Exercise details:
In the entries that follow, which lines hold the string "width"? List them.

Extracted data:
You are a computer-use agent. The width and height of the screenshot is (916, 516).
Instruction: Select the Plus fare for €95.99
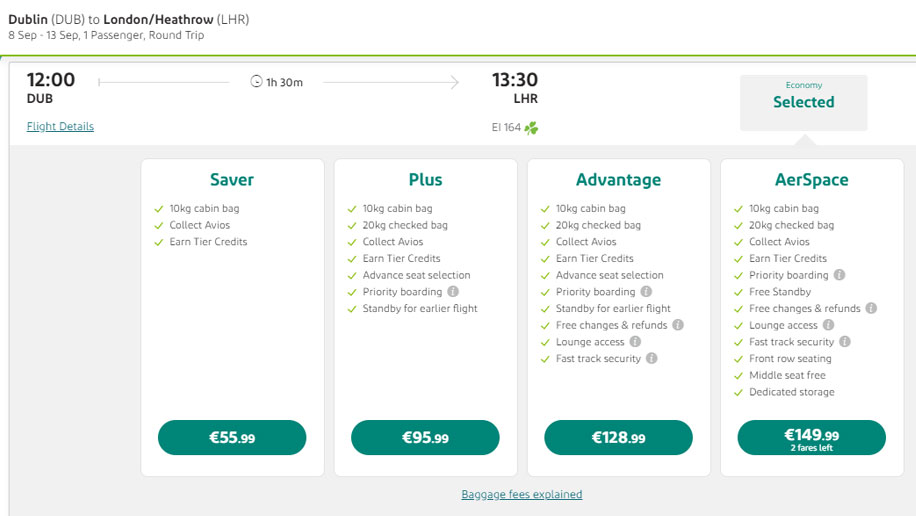pos(425,438)
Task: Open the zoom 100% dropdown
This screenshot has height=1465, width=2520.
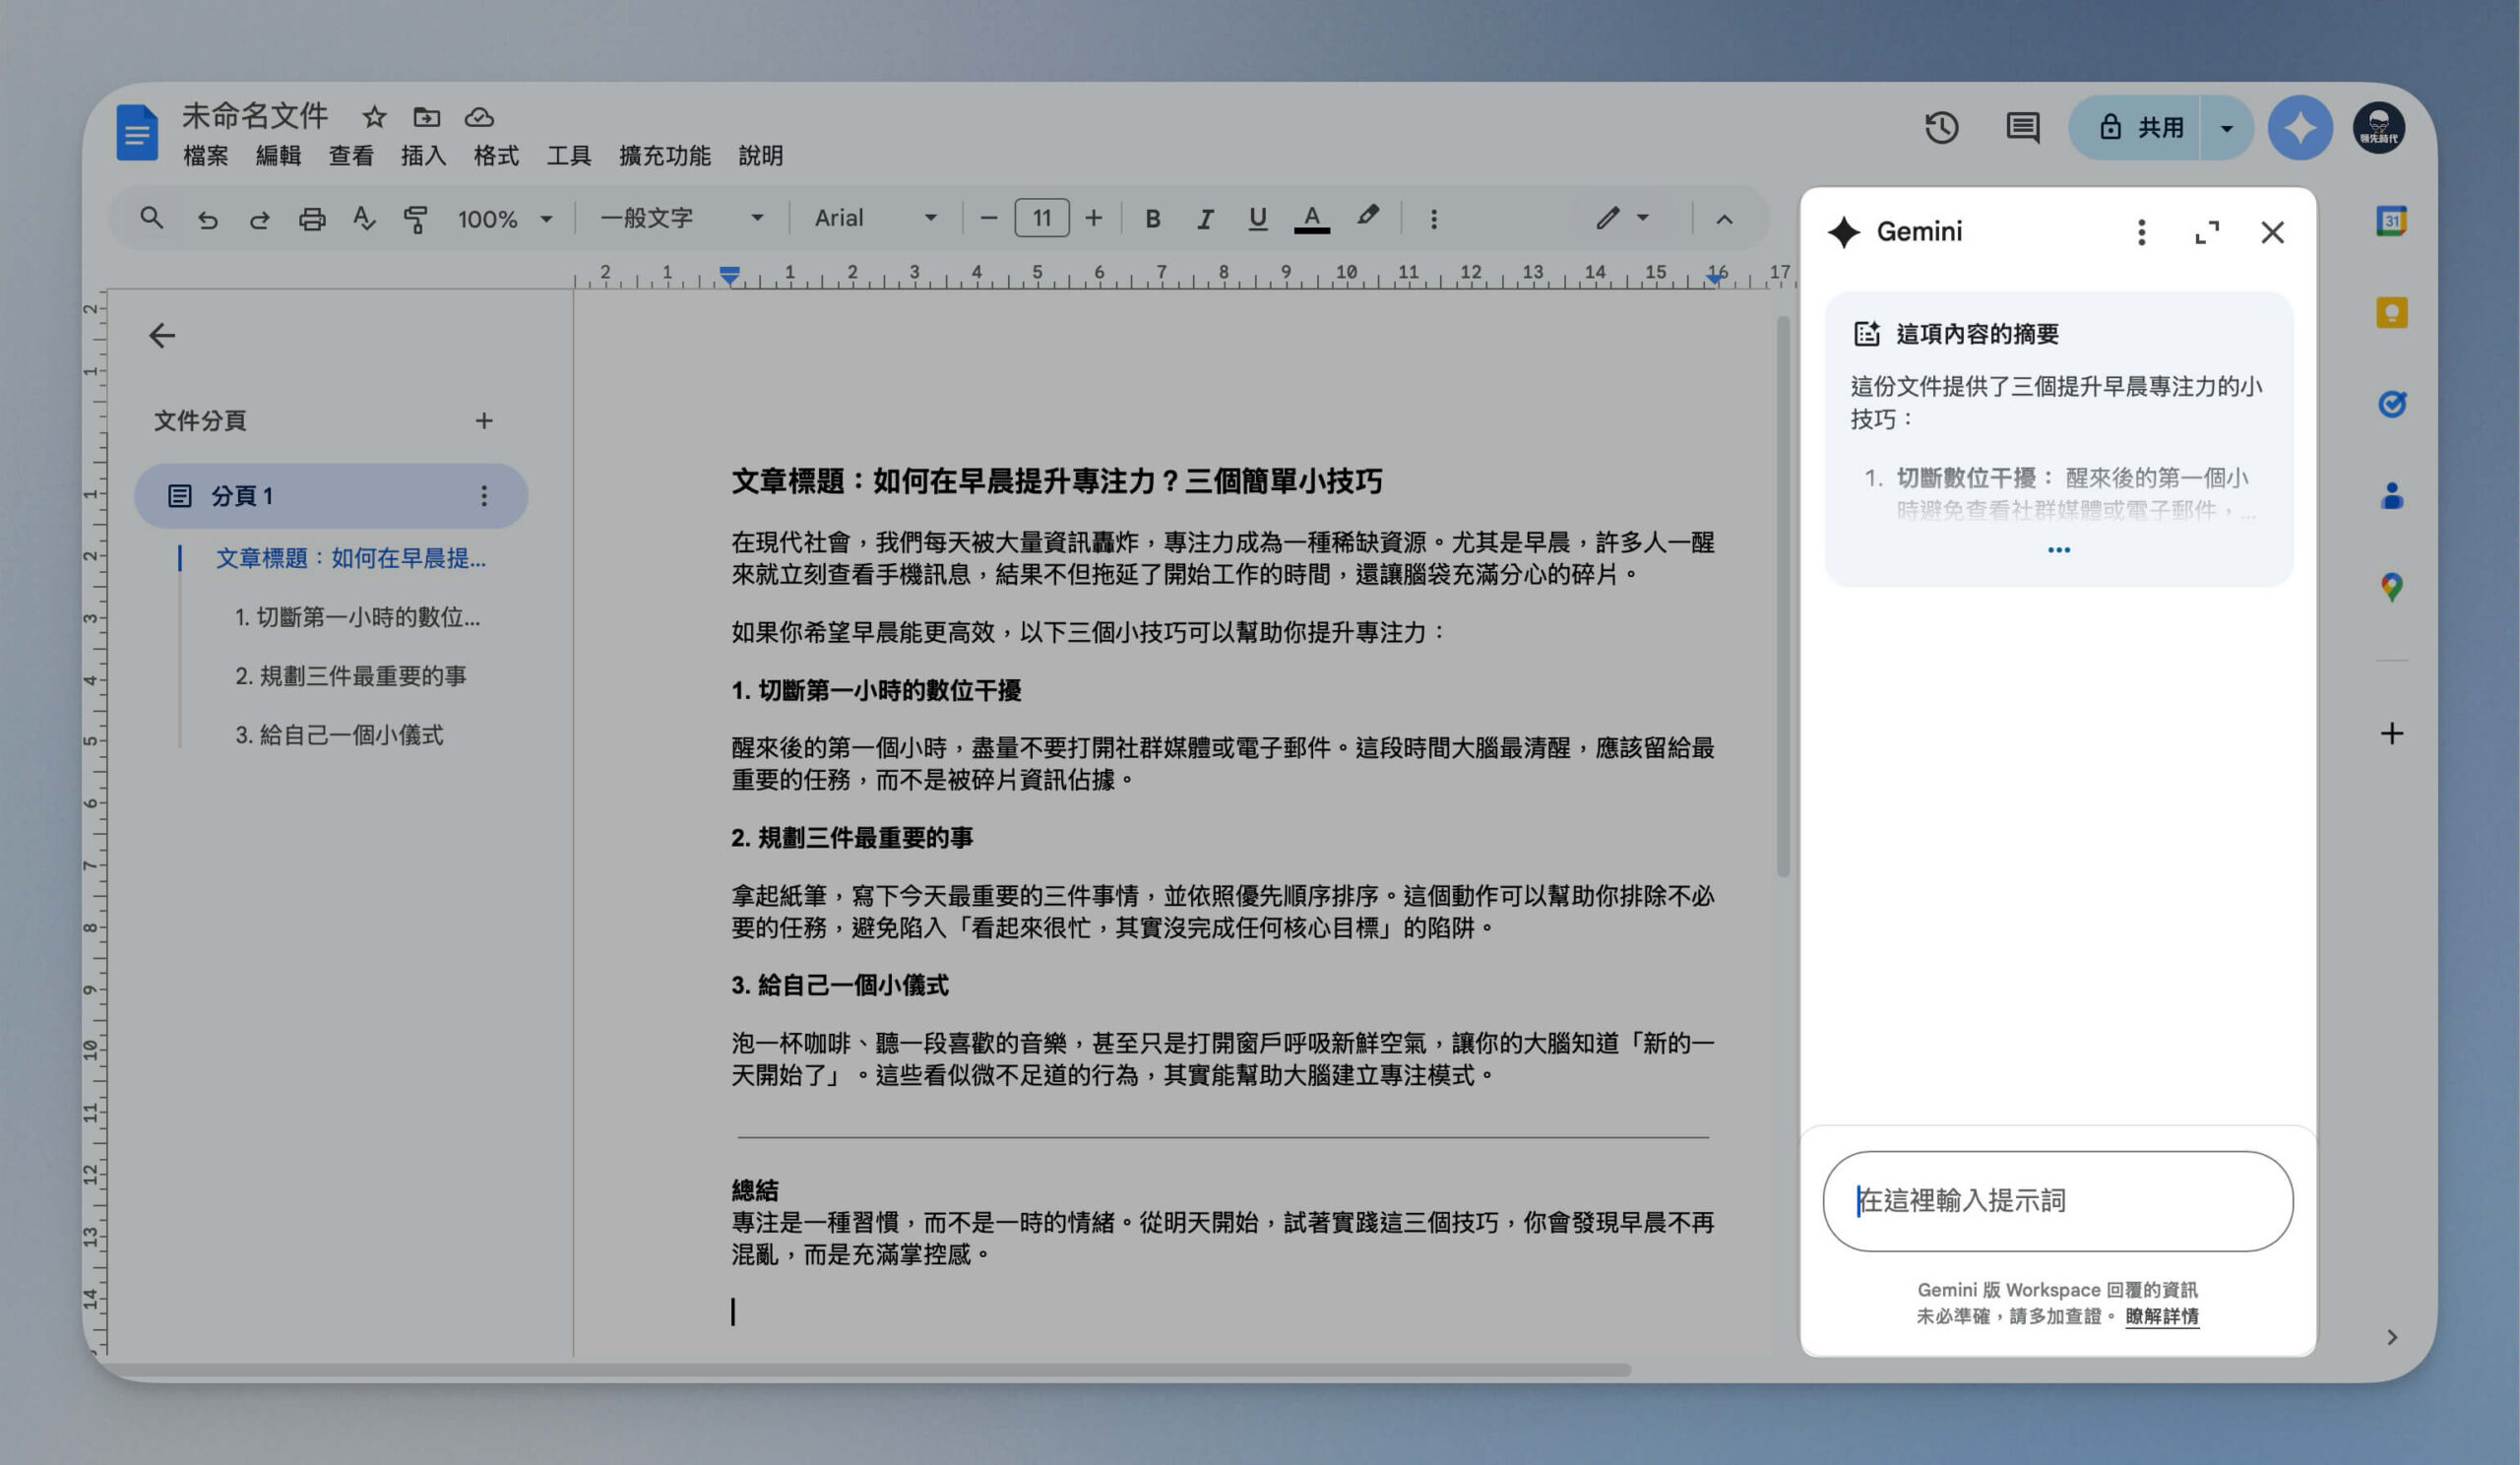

Result:
You are a computer-use agent. The width and height of the screenshot is (916, 516).
This screenshot has height=1465, width=2520.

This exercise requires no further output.